If Indian Removal is not just the deportation of Native nations and peoples from their homelands but a legal assault on tribal sovereignty, it continues to haunt federal Indian law to this day. Just as the southern states used state law and the theory of state supremacy to legally eradicate Native nations within their borders in the Removal Era, now some states and Justices are seeking to constitutionalize state supremacy to do so once again. And they are using Removal-era arguments marred by colonialism, racial prejudice, and violence. The Court’s endorsement of the rejected and flawed state supremacy theory should not go unchallenged at a time when the Court has called for invalidating laws based on racism and colonialism. 68 See Ramos v. Louisiana, 140 S. Ct. 1390, 1405 (2020) (suggesting that the Court must evaluate the racist origins of laws when assessing their constitutionality).
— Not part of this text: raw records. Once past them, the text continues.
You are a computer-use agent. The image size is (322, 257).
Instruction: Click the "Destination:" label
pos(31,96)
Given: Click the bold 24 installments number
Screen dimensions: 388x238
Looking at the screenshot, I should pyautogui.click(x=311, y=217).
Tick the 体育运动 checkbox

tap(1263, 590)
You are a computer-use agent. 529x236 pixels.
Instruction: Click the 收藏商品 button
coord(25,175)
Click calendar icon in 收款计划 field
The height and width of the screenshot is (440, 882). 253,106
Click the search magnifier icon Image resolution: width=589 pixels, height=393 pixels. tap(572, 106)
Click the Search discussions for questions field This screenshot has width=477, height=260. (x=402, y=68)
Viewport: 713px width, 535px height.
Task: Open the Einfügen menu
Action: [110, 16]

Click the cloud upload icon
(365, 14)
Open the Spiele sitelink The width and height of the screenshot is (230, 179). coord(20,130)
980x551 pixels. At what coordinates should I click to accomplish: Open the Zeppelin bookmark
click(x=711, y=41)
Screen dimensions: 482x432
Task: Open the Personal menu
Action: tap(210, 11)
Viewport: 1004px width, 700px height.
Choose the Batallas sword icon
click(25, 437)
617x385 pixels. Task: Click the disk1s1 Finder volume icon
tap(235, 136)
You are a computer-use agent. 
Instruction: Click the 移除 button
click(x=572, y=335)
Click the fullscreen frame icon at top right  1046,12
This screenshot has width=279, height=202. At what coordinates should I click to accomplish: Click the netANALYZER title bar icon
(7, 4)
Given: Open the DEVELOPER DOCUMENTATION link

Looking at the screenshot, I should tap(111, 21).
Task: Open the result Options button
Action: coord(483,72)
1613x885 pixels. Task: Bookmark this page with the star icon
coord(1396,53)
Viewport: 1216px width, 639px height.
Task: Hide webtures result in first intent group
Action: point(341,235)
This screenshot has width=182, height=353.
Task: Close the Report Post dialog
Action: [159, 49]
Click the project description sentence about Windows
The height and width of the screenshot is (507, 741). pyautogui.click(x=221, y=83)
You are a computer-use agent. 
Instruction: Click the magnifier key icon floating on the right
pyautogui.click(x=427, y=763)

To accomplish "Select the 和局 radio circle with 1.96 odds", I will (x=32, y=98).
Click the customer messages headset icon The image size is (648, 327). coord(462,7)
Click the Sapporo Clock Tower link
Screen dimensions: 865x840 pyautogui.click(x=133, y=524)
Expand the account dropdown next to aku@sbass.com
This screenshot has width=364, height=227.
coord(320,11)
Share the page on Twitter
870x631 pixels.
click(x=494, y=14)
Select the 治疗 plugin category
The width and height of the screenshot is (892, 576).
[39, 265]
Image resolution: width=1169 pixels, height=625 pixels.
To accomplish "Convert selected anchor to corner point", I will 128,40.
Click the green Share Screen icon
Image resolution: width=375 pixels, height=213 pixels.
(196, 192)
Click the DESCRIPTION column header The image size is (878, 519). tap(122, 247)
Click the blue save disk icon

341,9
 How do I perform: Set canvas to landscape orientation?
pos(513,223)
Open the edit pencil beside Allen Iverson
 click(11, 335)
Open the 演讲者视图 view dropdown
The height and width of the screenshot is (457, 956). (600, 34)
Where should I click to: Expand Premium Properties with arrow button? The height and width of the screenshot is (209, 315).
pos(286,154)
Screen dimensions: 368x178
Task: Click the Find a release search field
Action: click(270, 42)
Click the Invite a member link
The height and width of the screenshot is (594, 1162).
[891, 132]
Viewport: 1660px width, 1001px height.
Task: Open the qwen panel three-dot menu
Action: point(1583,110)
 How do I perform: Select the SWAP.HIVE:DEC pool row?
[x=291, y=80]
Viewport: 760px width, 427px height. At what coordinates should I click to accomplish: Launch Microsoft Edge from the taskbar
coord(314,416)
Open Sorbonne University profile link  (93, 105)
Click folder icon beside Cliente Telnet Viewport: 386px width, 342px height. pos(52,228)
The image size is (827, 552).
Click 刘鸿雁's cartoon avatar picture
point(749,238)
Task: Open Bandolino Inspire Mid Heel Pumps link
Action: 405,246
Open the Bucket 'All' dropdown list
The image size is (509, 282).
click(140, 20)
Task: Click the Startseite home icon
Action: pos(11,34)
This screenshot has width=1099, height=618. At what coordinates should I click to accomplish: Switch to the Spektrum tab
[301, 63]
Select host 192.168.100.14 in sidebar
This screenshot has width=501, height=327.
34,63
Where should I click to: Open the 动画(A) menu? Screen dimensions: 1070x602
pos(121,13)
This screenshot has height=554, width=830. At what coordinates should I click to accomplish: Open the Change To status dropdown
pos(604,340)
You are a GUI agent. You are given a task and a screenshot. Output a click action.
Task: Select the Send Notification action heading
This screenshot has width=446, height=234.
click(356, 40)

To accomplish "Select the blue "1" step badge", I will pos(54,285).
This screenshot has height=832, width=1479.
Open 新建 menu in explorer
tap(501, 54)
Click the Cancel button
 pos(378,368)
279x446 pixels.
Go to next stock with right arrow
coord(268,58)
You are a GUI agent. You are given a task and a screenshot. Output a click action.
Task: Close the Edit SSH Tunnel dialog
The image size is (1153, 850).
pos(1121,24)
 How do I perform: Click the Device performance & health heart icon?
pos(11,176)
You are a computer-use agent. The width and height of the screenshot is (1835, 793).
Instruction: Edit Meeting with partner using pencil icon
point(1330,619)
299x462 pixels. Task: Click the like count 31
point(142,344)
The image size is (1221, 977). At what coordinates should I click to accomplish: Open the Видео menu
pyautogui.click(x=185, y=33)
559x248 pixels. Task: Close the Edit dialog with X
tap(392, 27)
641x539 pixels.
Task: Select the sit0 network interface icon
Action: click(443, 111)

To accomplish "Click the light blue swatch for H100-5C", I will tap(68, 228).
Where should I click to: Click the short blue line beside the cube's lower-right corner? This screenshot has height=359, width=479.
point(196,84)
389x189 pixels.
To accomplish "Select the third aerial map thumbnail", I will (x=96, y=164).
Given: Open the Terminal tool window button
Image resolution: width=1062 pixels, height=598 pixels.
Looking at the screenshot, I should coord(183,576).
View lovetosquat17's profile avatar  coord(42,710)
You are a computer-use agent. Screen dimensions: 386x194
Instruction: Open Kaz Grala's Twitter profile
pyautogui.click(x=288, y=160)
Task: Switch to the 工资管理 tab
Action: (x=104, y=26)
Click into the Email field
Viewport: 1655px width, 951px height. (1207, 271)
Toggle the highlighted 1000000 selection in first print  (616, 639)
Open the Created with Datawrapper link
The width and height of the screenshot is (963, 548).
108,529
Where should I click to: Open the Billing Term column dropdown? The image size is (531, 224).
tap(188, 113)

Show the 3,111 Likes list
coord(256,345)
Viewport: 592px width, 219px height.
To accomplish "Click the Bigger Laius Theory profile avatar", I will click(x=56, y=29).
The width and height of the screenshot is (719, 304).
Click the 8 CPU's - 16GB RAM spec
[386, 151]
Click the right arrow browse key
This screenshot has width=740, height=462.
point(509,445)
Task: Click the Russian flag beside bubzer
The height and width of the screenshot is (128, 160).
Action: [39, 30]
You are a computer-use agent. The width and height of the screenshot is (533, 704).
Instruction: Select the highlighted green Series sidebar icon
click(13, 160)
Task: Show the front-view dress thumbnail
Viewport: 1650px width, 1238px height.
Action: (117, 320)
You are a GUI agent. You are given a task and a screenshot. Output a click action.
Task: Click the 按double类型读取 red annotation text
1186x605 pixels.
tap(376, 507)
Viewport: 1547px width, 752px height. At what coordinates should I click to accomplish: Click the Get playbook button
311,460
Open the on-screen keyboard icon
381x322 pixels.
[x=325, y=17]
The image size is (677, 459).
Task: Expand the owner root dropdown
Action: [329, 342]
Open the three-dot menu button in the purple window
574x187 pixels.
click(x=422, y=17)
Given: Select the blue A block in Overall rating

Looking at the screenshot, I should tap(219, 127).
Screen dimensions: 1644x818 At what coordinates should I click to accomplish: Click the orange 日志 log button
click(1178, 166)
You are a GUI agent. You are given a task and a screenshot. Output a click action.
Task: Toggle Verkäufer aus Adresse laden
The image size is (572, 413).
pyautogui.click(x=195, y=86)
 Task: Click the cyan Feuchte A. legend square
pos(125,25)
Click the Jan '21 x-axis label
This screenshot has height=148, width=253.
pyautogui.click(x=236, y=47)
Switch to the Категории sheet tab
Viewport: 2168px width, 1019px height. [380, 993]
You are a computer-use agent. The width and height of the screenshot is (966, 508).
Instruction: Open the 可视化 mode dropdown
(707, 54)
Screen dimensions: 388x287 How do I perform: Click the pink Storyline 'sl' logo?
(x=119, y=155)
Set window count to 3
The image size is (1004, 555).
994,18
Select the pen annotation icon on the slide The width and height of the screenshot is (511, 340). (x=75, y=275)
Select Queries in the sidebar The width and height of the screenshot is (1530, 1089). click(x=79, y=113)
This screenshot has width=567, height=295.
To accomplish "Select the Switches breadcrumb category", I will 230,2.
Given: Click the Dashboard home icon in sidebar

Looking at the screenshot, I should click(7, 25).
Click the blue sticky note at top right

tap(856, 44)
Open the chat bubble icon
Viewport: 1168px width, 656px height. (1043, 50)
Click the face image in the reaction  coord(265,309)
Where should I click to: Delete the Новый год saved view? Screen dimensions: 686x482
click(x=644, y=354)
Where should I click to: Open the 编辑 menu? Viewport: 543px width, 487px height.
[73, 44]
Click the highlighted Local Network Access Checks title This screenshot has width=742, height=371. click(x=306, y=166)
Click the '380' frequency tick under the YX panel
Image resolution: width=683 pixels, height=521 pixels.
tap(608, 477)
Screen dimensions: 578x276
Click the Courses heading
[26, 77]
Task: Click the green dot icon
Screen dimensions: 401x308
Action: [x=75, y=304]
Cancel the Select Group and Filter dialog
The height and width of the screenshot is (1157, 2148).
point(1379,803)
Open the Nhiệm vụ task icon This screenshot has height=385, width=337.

In particular, Justice Neil Gorsuch has called for the Court to overturn the Insular Cases, which justify the federal government’s power over unincorporated territories, because they rely on “racial stereotypes” that were used to justify U.S. imperialism at the end of the nineteenth century. United States v. Vaello Madero, 142 S. Ct. 1539, 1552 (2022) (Gorsuch, J., concurring). Advocates, jurists, and legal scholars must counter the Court’s and states’ use of these Removal-era holdovers. This Article will prepare them to do so.

This Article proceeds in four parts. Part I provides a brief history of the relationship between state authority and Indian affairs in the Founding and Removal Eras, describing the development of the Indian affairs legal regime that southern states challenged in the early nineteenth century. Part II uncovers the creation of the southern states’ theory of state supremacy, which arose as they sought to extend state law over Native nations and eradicate tribal power. It identifies the legal bases and rhetorical themes of the state supremacy arguments. The Part also describes the rejection of these arguments in the foundational Indian law case of Worcester v. Georgia. 69 31 U.S. (6 Pet.) 515 (1832). Part III turns to the persistence of the state supremacy arguments in the late nineteenth century and then to their revival in the early twenty-first century. It uncovers examples of Justices appropriating these arguments against tribal interests as well as states invoking them as parties to recent Indian law cases before the Court. Part IV argues that the theory of state supremacy now reigns victorious in Indian law with the Court’s decision in Castro-Huerta. 70 Oklahoma v. Castro-Huerta, 142 S. Ct. 2486 (2022). It analyzes the various ways the Castro-Huerta majority relied on Removal-era arguments. It also points to the overarching problems in the Court’s and state litigants’ use of state supremacy arguments in the present day. As the Part illustrates, the constitutional, historical, and racial bases for the state supremacy theory render the theory illegitimate. The Part concludes by considering the potential impacts of Castro-Huerta on federal Indian law doctrine.